About this exercise: Copy every line in the listing that contains "agent".

Supplied records:
>>>
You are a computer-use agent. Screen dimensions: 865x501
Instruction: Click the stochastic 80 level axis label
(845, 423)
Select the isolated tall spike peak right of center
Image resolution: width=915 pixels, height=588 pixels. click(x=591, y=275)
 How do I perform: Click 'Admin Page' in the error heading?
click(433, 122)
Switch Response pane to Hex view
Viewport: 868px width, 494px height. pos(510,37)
<<<
>>>
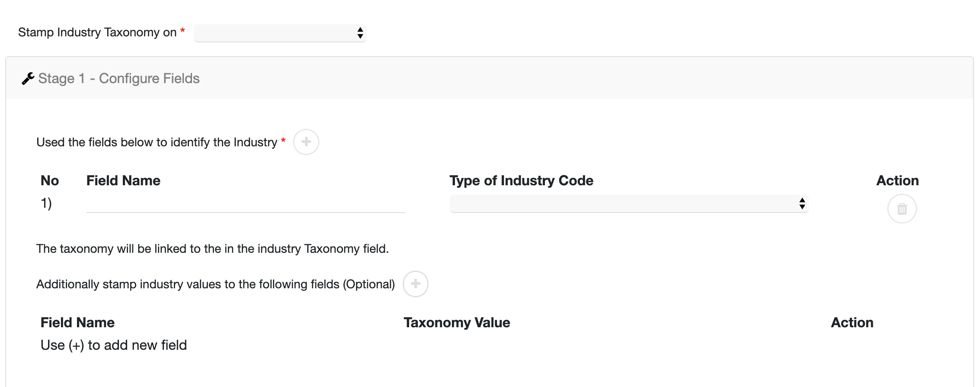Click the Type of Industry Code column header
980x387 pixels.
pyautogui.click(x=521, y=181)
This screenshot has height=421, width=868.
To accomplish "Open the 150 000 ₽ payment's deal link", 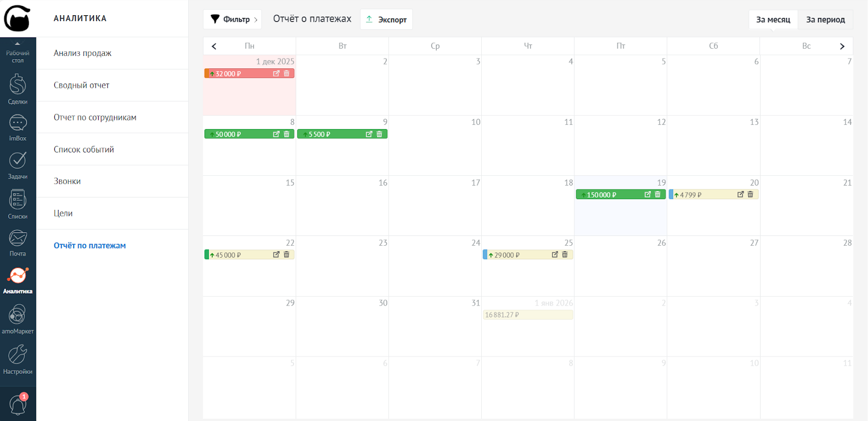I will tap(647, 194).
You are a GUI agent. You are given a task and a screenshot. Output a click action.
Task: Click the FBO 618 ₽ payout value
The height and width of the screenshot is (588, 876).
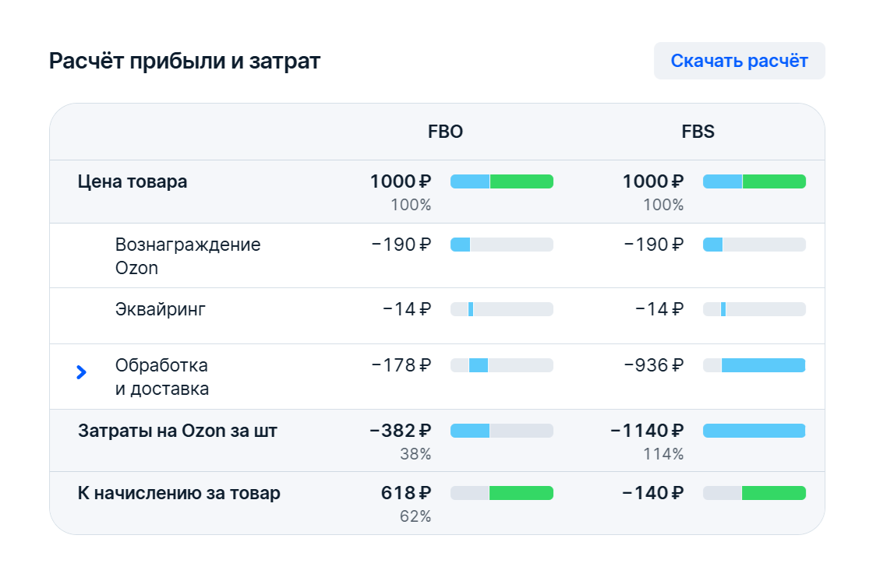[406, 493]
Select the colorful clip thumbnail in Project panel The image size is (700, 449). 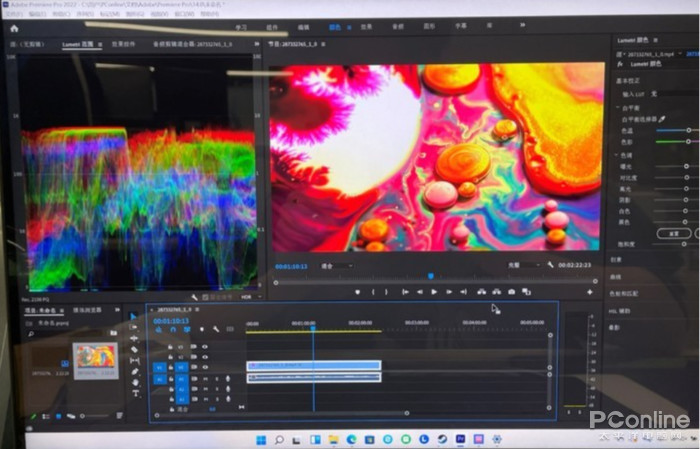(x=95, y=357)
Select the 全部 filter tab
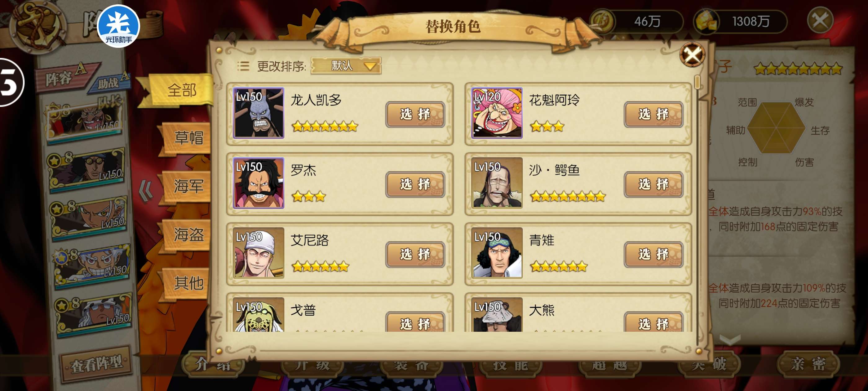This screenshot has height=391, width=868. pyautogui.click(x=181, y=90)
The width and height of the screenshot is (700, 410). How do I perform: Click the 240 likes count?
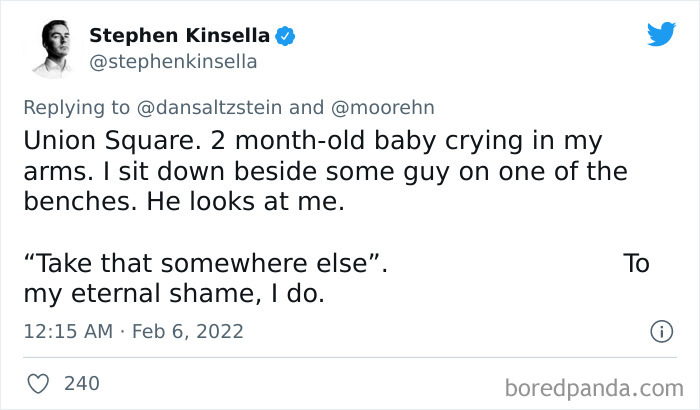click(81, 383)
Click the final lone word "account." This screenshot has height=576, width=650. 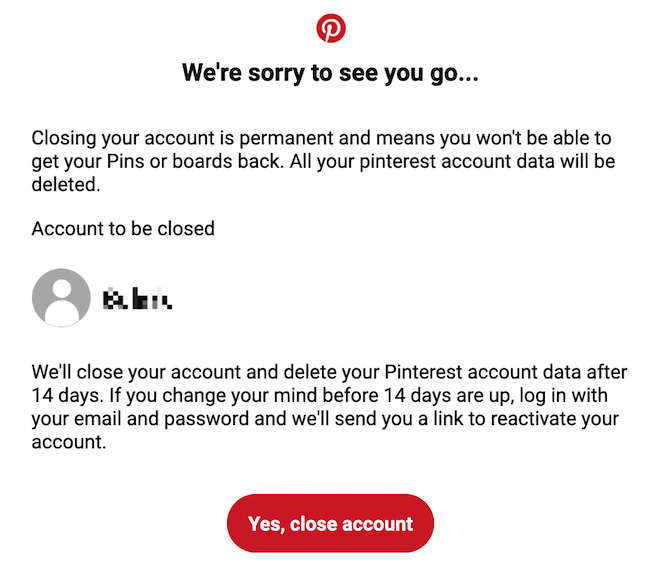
<<<
Solution to this exercise:
You are a computer-use agent. Screen dimensions: 865x501
You are a GUI agent. You are given a task and a screenshot. Output a click action.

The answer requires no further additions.